I am thinking of ending it....

iVillage Member
Registered: 05-20-2003
Sun, 12-14-2003 - 4:42pm
I think most people here will encourage you to leave. If you want to visit another board that is much more accepting of marital affairs there is one here. All of the people are in the middle of affairs and getting support for it.

Check out the other relationship board. There is one called My Affair or something like that.

Avatar for cl_tcranky1
iVillage Member
Registered: 03-19-2003
Sun, 12-14-2003 - 5:07pm

Ok, you're thinking of ending it.

iVillage Member
Registered: 08-04-2003
Mon, 12-15-2003 - 1:41pm
:::I don't understand, if she filed for a divorce, why does he care if we are seen together? He still won't be seen in public with me, he won't spend the night at my house, and to me...it seems like he protects his wife, at the cost of my feelings.

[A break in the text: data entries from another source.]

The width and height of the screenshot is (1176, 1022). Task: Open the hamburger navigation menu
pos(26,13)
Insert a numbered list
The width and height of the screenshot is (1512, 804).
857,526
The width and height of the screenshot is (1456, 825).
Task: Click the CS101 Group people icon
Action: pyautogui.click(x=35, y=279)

BECAUSE with or without her in his life he is NOT willing to make a committment to you.


Carrie

iVillage Member
Registered: 04-17-2003
Mon, 12-15-2003 - 2:17pm
I know how it feels to be in your situation. I also had an affair with my boss while we were both married. I got divorced, and he didn't. After my divorce, it was clear he would never leave her, and I ended it. It was hard to do, but it was something I felt I had to do for my own sanity.

Having been through the situation, part of what he is doing now, IF she has really filed for divorce, could be to protect his financial situation. If you live in a state where you can declare fault, any proof that an affair is being had or was had could cause him to lose everything. He could be trying to avoid that. Or he could really still care about her and be lying about everything to you. It's really hard to say.

I would say break it off with him for now. If you really want to keep seeing him, tell him you will be willing to date him when his divorce is final and he can really date you and not keep you a secret. If he really wants to be with you, he will agree to this. I wouldn't keep letting him see you in secret. I know how painful it can be, and I wouldn't wish that on anyone.